In the thirteen years since Columbine, we have regulated text messaging more than guns. We have installed breathalyzers linked to car ignitions for those that are known drunk drivers and we have sent unmanned drones into war zones. But guns? No, of course not. We can’t change policy or even talk about changing it. And there is no way we can consider that people have taken on the British Empire (and won) without a firearm in the name of “freedom.”
Until Newtown. Now, we can talk about it.
Vice President Joe Biden is set to release his recommendations to the president on how to curb gun violence in the United States. He has met with the Brady Campaign and well as the NRA. Biden was also the main architect for the assault weapons ban. President Obama, now in his second term and after speaking at no less than four memorial services for mass shooting victims, is ready to hear and change what many of us have turned a blind eye to: guns kill people. And lots of them.
I like to think that change is on the horizon, but I know the NRA will fight common sense measures and many politicians will back away. But the truth is that the NRA’s bark is worse than its bite.

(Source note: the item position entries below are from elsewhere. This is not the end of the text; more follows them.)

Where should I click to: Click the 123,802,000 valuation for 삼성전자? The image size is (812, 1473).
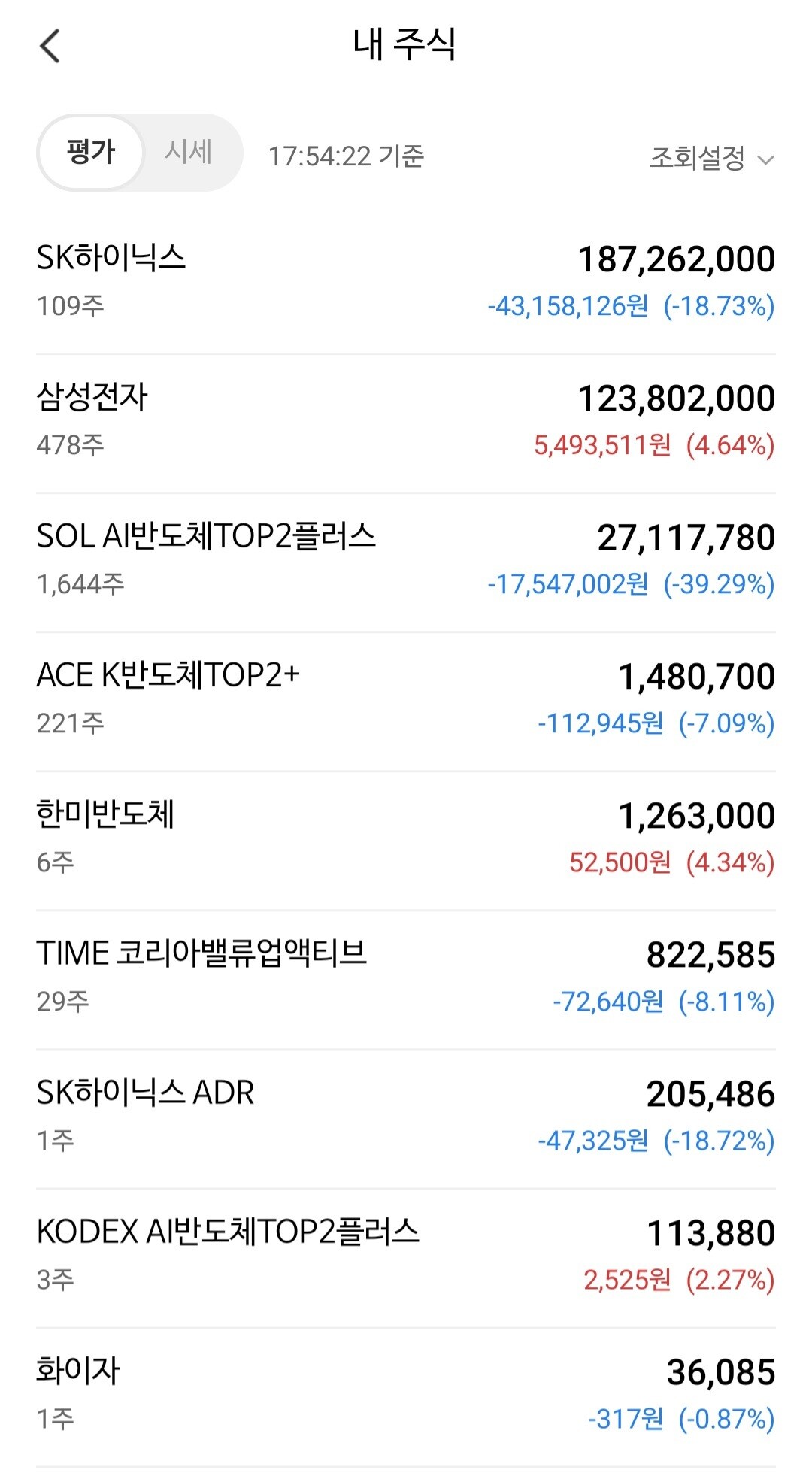pos(676,399)
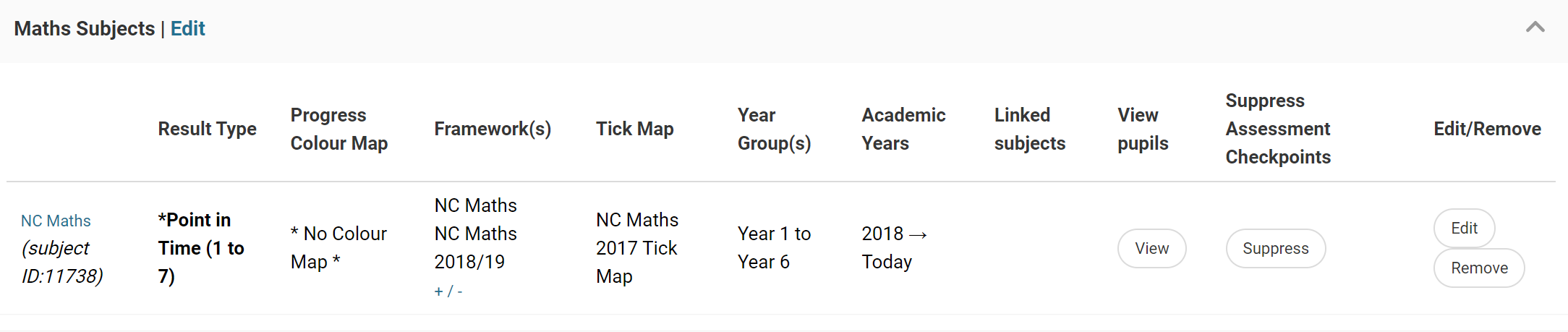
Task: Click the Edit button in the NC Maths row
Action: [x=1464, y=229]
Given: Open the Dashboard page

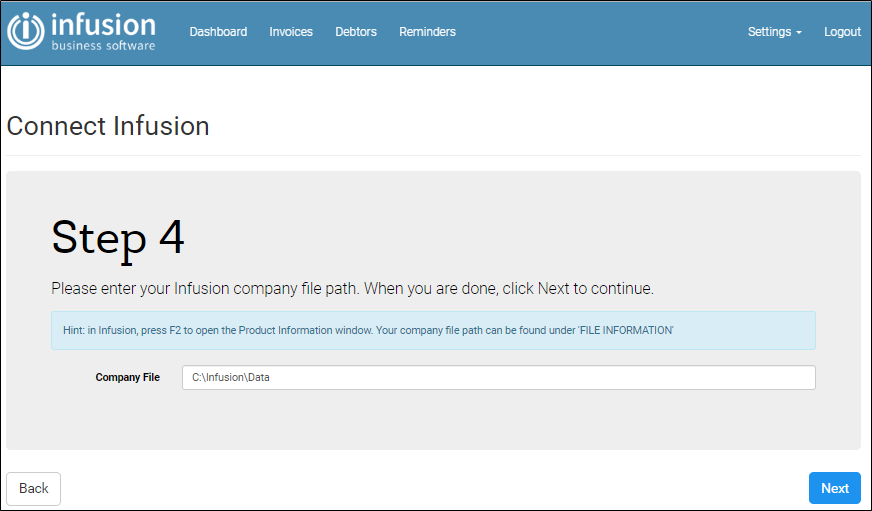Looking at the screenshot, I should 218,32.
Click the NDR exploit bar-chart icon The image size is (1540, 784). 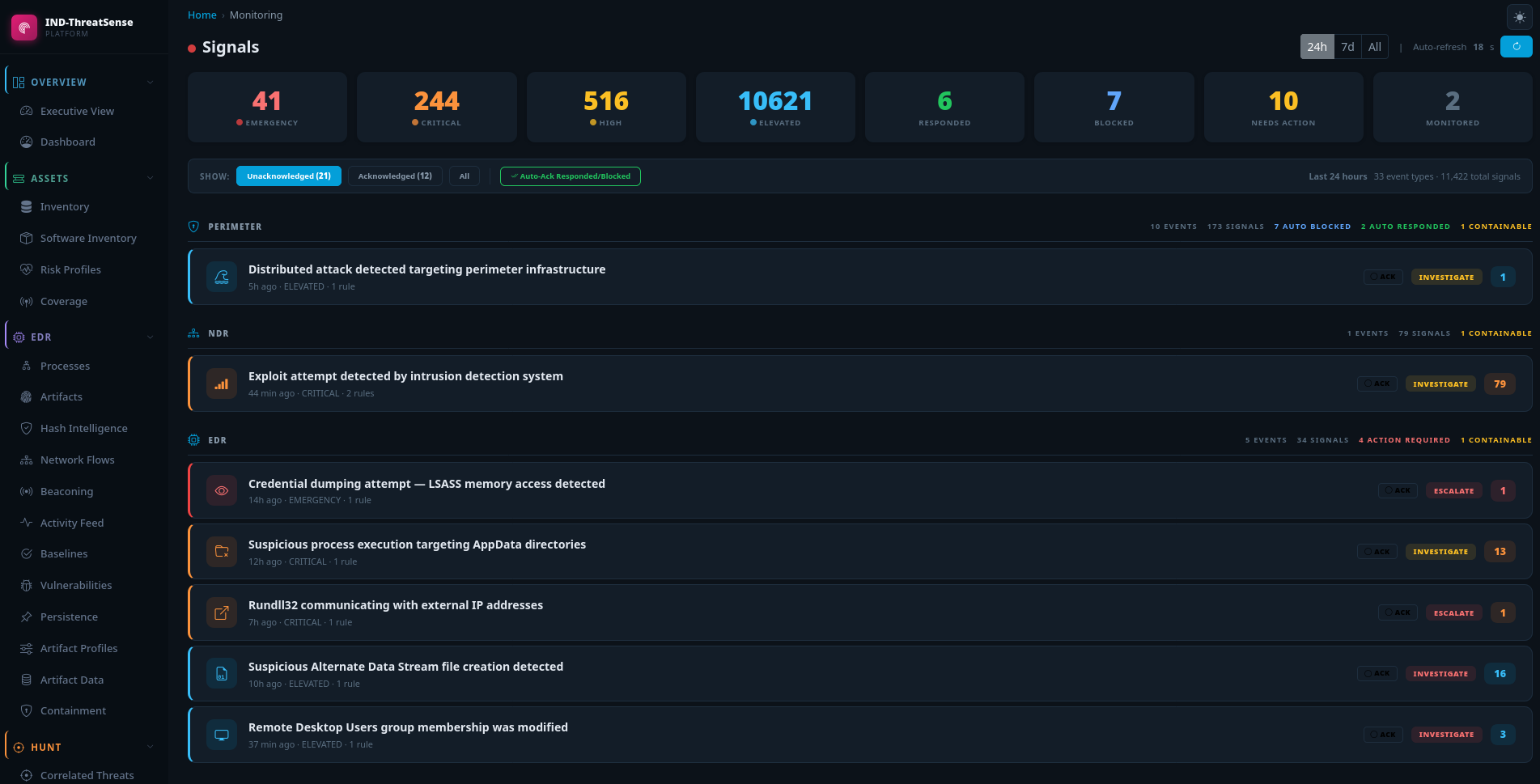click(222, 384)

If Karl Rove and his contingent of donors with deep pockets were losers in the 2012 president election, the NRA set the bar for backing politicians that don’t win. The truth is that if you now want to win an election, you have a better chance of winning without the support of the NRA.
This news should move mountains. For me it does. It means we have a real chance to change our country and drop our children off at school without armed police officers patrolling the grounds in order to feel “safe.” We don’t need protection from ourselves, we need protection from people who can’t put two and two together. I want this to be the time we get it right. We have to.